Q#1
I am searching for a method to sort an array in ascending order. I found this and it works, but I don’t understand how it works.
Q#2
As for the Big O notation, which method is better (n will be small in my case), the method below or Arrays.sort()?
for (int i = 0; i < array; i++) {
for (int j = 0; j < array; j++) {
if (arr[i] < arr[j]) {
order = arr[j];
arr[j] = arr[i];
arr[i] = order;
}
}
}
Note: array is equal to arr.length.
Advertisement
Answer
#1
The method you are using is closest to what is called a Selection Sort. A nice illustration can be found here and a more entertaining one here.
A proper implementation of a selection sort would start the inner loop at j = i + 1 and swap at most one element per each iteration of the outer loop (the minimum or maximum of elements in the unsorted part of the array with the i-th element). As it stands, the array still gets sorted correctly, but you are doing a lot of redundant comparisons and swaps.
Also note that your if logic sorts the array in descending order (and not in ascending, as you claim that it does).
#2
The time complexity of a Selection Sort is O(n^2), whereas Arrays.sort() uses Dual Pivot Quicksort with an O(nlogn) time complexity.
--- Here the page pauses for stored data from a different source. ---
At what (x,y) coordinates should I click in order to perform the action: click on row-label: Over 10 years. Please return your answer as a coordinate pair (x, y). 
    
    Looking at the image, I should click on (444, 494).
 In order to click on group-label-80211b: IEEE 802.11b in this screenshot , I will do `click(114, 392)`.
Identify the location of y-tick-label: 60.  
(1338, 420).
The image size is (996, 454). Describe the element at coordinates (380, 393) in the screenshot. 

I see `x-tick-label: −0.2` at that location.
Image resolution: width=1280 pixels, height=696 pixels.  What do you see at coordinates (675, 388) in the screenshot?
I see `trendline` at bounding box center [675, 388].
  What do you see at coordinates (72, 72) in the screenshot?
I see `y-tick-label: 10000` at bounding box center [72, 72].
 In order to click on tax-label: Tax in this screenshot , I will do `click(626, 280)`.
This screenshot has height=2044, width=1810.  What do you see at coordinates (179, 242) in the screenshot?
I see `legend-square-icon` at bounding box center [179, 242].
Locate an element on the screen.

There is also an optimisation built into the JDK’s sorting algorithm that uses Insertion Sort on smaller arrays so there really is no reason for you to worry about performance.
Edit: Why is the sorting time faster using this method as opposed to using Arrays.sort()?
While the API docs state:
Implementation Note:
The sorting algorithm is a Dual-Pivot Quicksort…
the actual implementation is much more involved and contains all kinds of optimisations.
Of course, there can be a particular case where your sorting method is faster, but I would stick to using the JDK’s sorting algorithm. It has been thoroughly tested and refined to assure correctness and optimal performance.
Another thing to consider, as @GhostCat has pointed out, is that your benchmarking might be flawed. Check How do I write a correct micro-benchmark in Java? for more on that topic.